Nos termos do RGPD, as empresas e quaisquer terceiros responsáveis pelo tratamento de dados pessoais em nome dessas empresas têm de designar um Encarregado da Proteção de Dados ("DPO") se forem:
- autoridades e organismos públicos;
- entidades que procedam a tratamentos em larga escala de dados pessoais sensíveis;
- entidades que efetuem tratamento dos dados pessoais, também em larga escala, que exijam um controlo regular e sistemático dos titulares dos dados.
De acordo com o artigo 83.º do Regulamento Geral de Proteção de Dados, existem dois níveis de aplicação de coimas. Estas coimas serão aplicadas autoridade de controlo.
- até 10.000.000€ ou até 2% do volume de negócios anual da empresa a nível mundial (consoante o montante que for mais elevado)

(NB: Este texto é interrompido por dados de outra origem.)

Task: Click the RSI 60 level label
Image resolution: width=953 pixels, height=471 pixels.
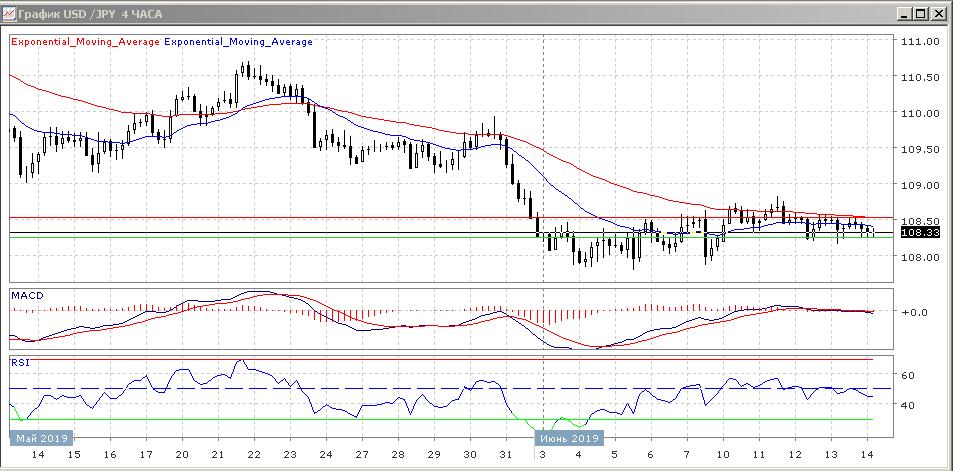Action: [908, 376]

- até 20.000.000€ ou até 4% do volume de negócios anual da empresa a nível mundial (consoante o montante que for mais elevado)
Nos termos do Regulamento, é obrigatória a nomeação por cada Estado-Membro de uma autoridade pública independente de fiscalização a nível nacional.
As pessoas singulares têm agora o direito à circulação, cópia ou transferência dos seus dados pessoais de um local para outro ou até mesmo para uma empresa concorrente.
Por exemplo, o utilizador de um serviço de música que criou uma lista de reprodução pode levar esta lista consigo caso decida mudar de fornecedor de serviço. Deste modo, os dados pessoais têm de estar num formato estruturado, de uso corrente e de leitura automática para que possam ser facilmente utilizados e partilhados. A exigência de tornar os dados verdadeiramente portáteis e fáceis de utilizar por outros irá muito provavelmente implicar ajustamentos significativos ao nível das TI e, portando, ao nível dos custos.